|Publication number||US4679791 A|
|Application number||US 06/676,517|
|Publication date||Jul 14, 1987|
|Filing date||Nov 29, 1984|
|Priority date||Nov 29, 1984|
|Publication number||06676517, 676517, US 4679791 A, US 4679791A, US-A-4679791, US4679791 A, US4679791A|
|Inventors||Donald R. Hull|
|Original Assignee||Hull Donald R|
|Export Citation||BiBTeX, EndNote, RefMan|
|Patent Citations (4), Referenced by (45), Classifications (7), Legal Events (3)|
|External Links: USPTO, USPTO Assignment, Espacenet|
The present invention relates to an improved set of golf clubs wherein the irons have a common club weight, length and lie. The woods also have a common club weight, length and lie. In addition, both the irons and the woods have an improved location for the center of gravity for the clubs based on the distribution of the total club weight distribution. Thus, the only real variant in both the irons and the woods is the club face loft. As a result, a golfer using the Applicant's set of golf clubs only has to learn one swing for all the irons and one swing for all the woods as opposed to a different swing for each individual club with present golf club sets.

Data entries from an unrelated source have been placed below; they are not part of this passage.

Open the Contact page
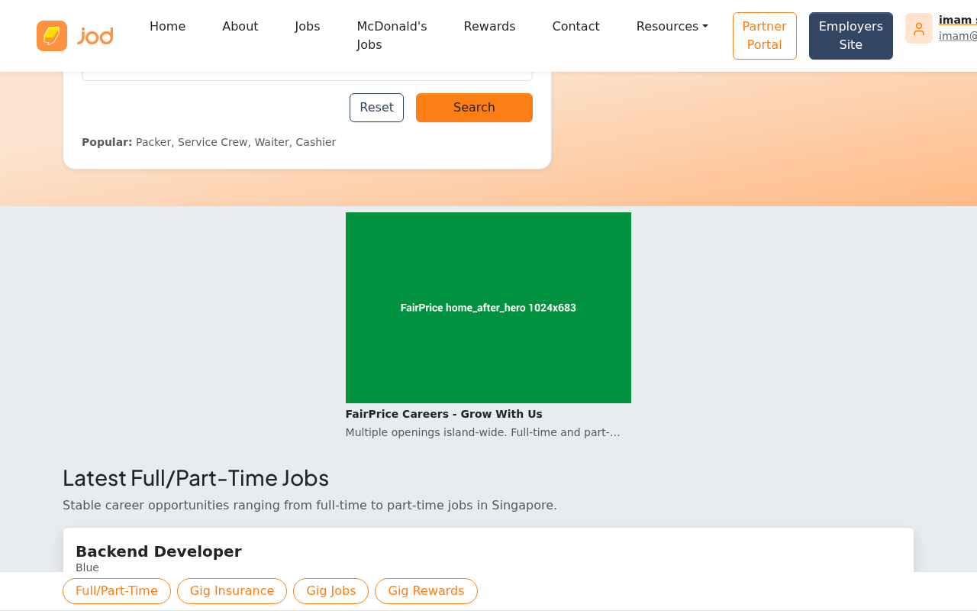Screen dimensions: 977x611 576,27
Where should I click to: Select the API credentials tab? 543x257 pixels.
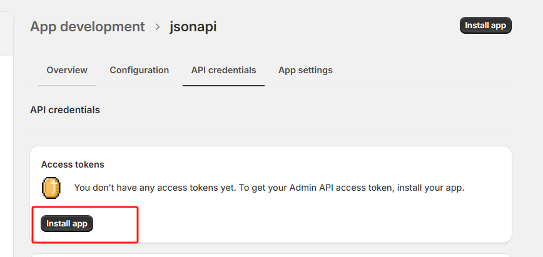click(223, 70)
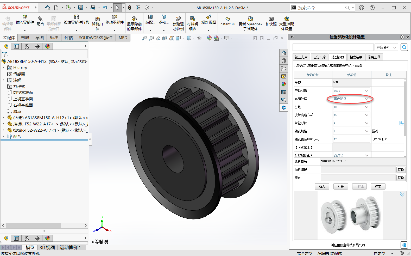The width and height of the screenshot is (411, 256).
Task: Expand the History node in the feature tree
Action: coord(3,68)
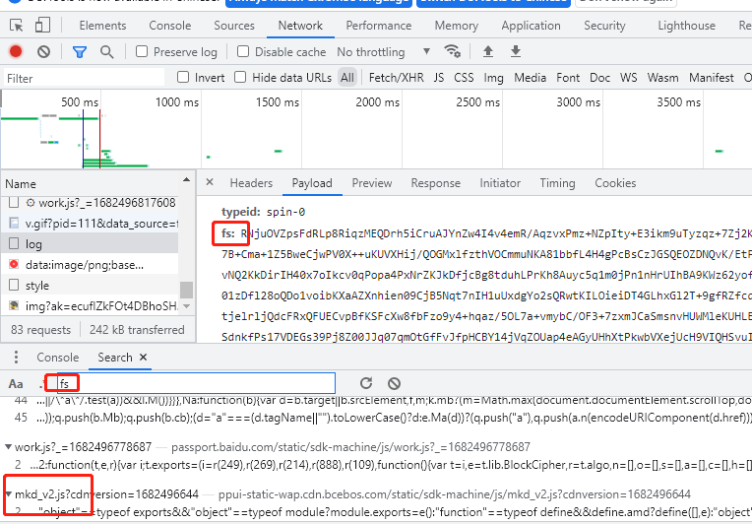Clear the network log

(43, 51)
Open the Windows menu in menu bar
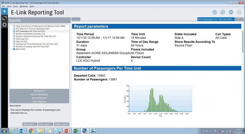The image size is (245, 134). [24, 6]
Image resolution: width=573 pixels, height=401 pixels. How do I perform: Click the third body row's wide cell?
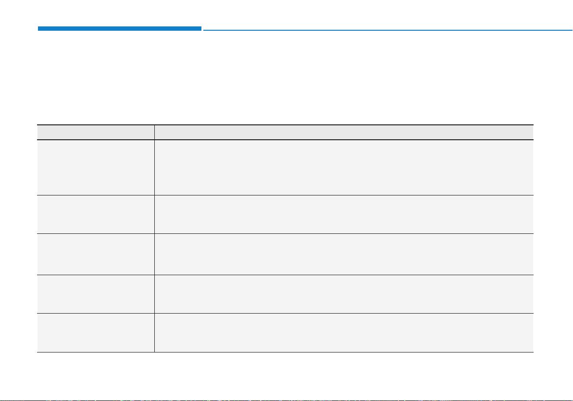tap(344, 254)
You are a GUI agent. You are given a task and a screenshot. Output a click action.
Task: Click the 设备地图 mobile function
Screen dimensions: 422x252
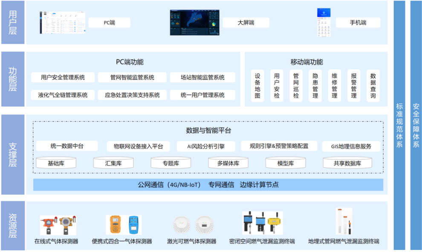pos(257,86)
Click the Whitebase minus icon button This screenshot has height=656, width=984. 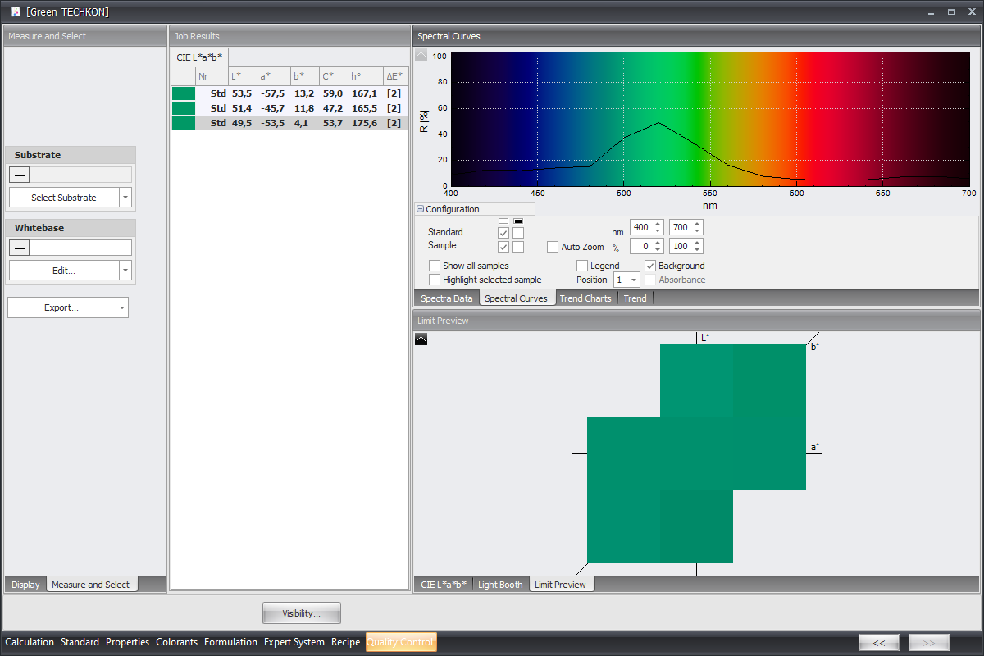[x=21, y=248]
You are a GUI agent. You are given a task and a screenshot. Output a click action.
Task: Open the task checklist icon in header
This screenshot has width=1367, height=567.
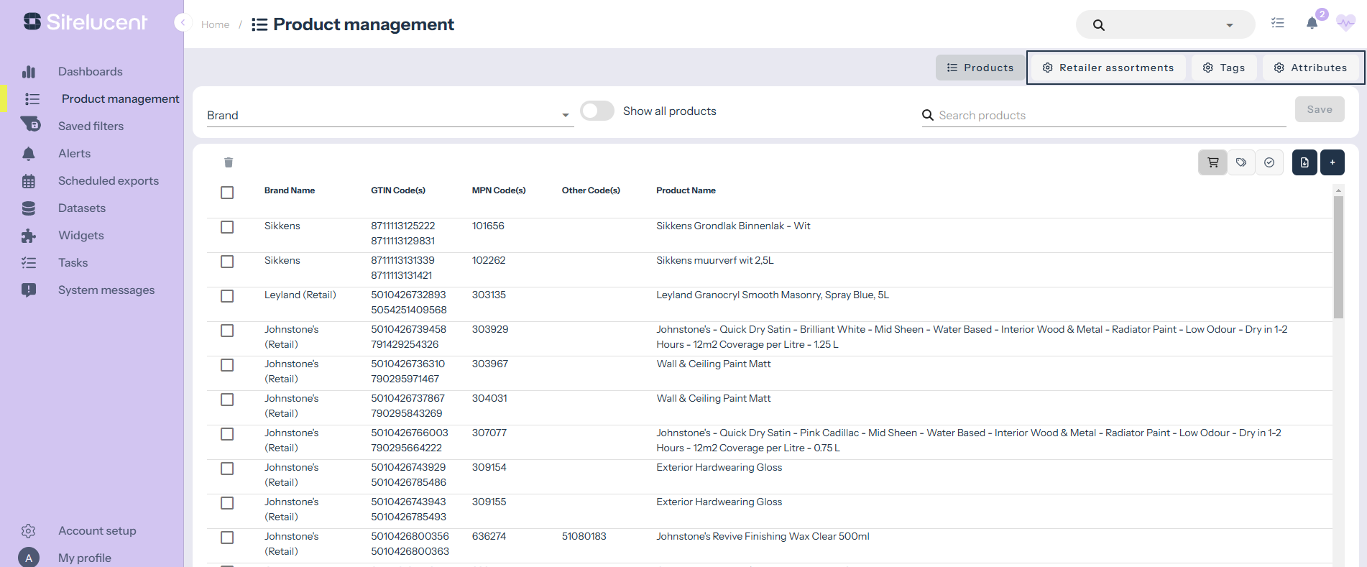click(x=1278, y=24)
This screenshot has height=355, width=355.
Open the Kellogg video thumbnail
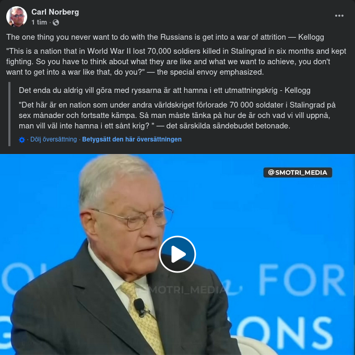[x=178, y=254]

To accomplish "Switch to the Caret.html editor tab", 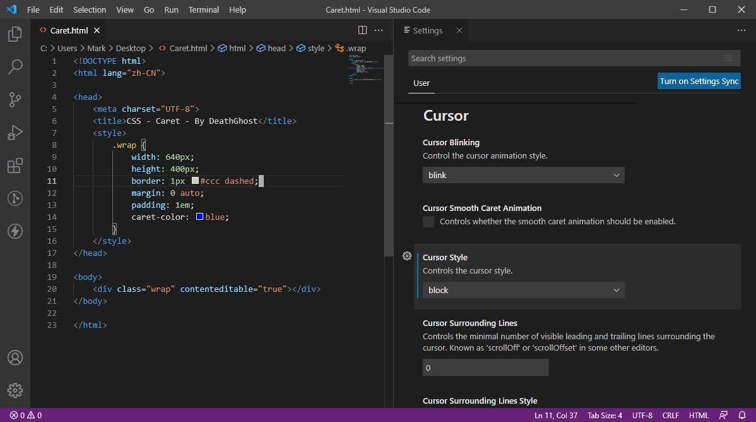I will pos(69,30).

Under current USGA rules, a golfer is permitted to carry 14 clubs during a round of golf. A typical set of golf clubs will include a putter, 4 woods and 9 irons. The length, lie and club weight of each of the golf clubs is different for each numbered club. Most manufacturers vary the individual club lengths by 1/2 inch with the lowest numbered club having the longest length. Thus, if the number nine iron is 351/2 inches long, the eight iron would be 36 inches, the seven iron 361/2 inches, etc., all the way to the number one iron which would be 391/2 inches long or 4 inches longer that the number nine iron. With the woods, the club lengths are also varied with the driver being the longest club. Thus, if the driver were 43 inches long, the number two wood would be 421/2 inches long, the number three wood 42 inches, etc. Other manufacturers use the same principal except that they vary their shaft lengths by 1/4 inch increments.
In addition to the manufacturers varying the length of each club in a set, they also vary the lie of each club. Longer irons and woods have flatter lies than do shorter irons and woods. Thus, a number nine iron is a shorter more vertical club that a number one iron which, in turn, causes the golfer to stand much closer to the ball when using a nine iron than when using a one iron. This difference in clubs causes the golfer to swing each club differently.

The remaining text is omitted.